(About this exercise) Emit an exact copy of the lines running from the start of the records to the line containing "Toggle the グループ", both included.

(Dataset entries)

═══

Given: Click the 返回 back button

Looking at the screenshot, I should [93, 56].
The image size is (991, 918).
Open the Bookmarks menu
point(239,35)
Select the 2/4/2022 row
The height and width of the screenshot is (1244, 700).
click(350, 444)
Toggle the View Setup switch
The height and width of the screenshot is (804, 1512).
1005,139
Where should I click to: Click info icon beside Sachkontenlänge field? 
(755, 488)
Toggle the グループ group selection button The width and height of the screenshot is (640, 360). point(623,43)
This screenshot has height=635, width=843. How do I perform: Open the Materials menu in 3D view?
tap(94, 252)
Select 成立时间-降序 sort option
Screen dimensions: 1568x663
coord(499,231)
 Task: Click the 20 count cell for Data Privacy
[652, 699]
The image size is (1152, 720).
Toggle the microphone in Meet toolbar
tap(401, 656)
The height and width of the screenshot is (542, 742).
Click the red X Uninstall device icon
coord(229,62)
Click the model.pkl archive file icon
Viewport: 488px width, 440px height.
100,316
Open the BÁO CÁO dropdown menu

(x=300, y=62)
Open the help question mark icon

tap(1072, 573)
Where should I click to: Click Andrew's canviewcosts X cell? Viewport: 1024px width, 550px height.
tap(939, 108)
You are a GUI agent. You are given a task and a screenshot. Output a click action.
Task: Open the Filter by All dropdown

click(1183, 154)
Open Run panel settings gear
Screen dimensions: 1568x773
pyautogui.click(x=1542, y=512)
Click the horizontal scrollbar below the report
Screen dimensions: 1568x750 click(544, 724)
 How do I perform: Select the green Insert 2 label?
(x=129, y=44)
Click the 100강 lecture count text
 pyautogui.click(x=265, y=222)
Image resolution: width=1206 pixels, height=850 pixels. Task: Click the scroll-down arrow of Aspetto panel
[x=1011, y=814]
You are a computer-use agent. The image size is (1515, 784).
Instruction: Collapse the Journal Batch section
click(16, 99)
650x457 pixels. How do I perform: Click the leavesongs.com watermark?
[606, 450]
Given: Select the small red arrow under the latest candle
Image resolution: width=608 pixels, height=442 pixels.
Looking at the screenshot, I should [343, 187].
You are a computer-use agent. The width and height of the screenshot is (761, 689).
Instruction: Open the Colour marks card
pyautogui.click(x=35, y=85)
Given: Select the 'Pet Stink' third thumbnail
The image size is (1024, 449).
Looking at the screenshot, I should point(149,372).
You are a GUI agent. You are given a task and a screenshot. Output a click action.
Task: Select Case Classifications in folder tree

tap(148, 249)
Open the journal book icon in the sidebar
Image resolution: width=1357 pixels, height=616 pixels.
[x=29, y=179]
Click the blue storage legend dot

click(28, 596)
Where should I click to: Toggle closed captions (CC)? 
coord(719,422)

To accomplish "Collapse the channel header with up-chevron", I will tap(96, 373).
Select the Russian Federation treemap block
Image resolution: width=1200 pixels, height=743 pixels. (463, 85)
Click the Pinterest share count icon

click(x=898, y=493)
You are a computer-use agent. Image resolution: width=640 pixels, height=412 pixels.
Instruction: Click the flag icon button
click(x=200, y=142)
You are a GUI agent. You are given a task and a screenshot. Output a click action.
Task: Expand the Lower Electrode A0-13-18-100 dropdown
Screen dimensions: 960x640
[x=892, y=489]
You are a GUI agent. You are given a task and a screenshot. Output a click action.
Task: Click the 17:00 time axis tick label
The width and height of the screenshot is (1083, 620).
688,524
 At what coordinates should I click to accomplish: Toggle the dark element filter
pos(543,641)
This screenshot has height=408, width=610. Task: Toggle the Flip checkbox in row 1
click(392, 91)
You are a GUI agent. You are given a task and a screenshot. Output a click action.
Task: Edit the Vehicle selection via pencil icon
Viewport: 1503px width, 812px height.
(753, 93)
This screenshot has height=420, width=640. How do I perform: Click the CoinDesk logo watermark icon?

═══

(Exercise response)
Given: Click the 返回 back button

Looking at the screenshot, I should [93, 56].
The image size is (991, 918).
Open the Bookmarks menu
point(239,35)
Select the 2/4/2022 row
The height and width of the screenshot is (1244, 700).
click(350, 444)
Toggle the View Setup switch
The height and width of the screenshot is (804, 1512).
1005,139
Where should I click to: Click info icon beside Sachkontenlänge field? 
(755, 488)
Toggle the グループ group selection button The width and height of the screenshot is (640, 360). point(623,43)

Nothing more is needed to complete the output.